§ **Supplied data**
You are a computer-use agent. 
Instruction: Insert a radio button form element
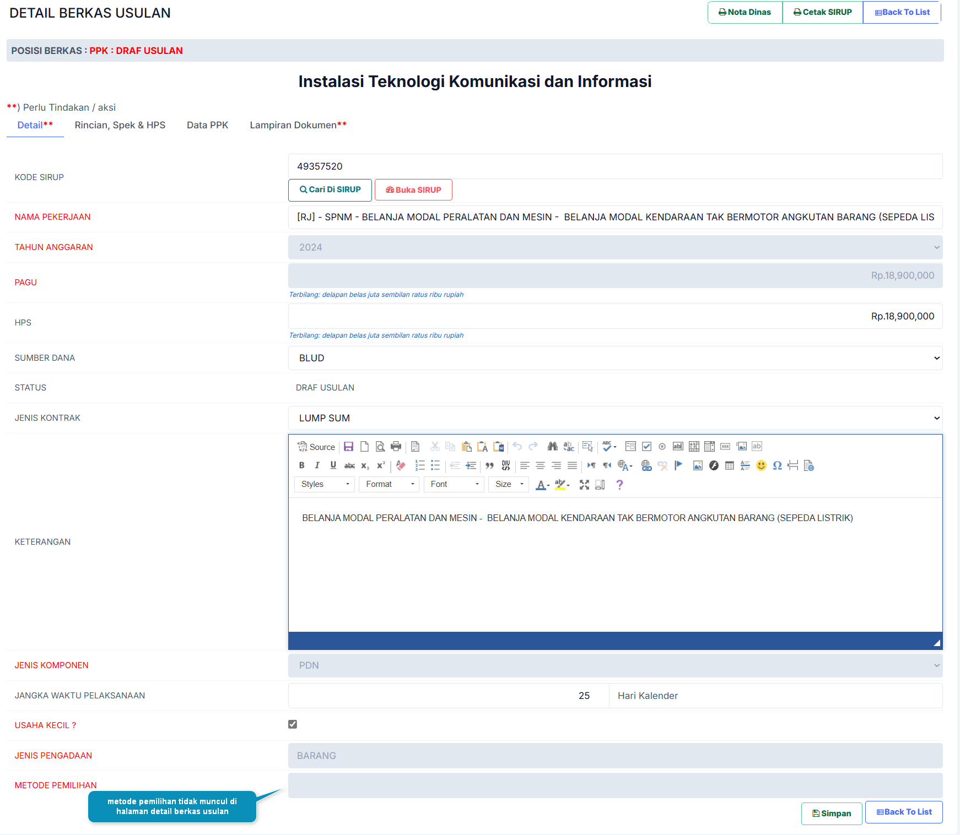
* * *
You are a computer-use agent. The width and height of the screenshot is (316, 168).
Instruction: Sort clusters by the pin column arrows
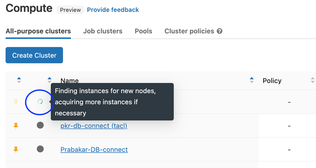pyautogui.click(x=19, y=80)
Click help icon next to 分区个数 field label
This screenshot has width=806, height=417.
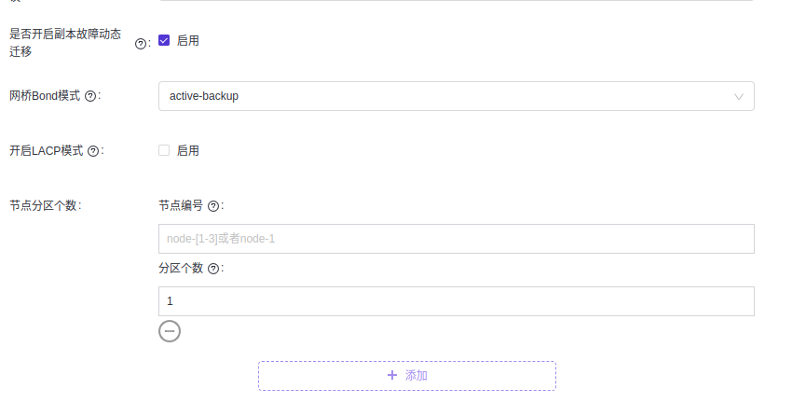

§ **Task description**
For each line in the data that holds the word "computer", copy the line.

§ **Result**
You are a computer-use agent. 
You are a computer-use agent. The width and height of the screenshot is (316, 168).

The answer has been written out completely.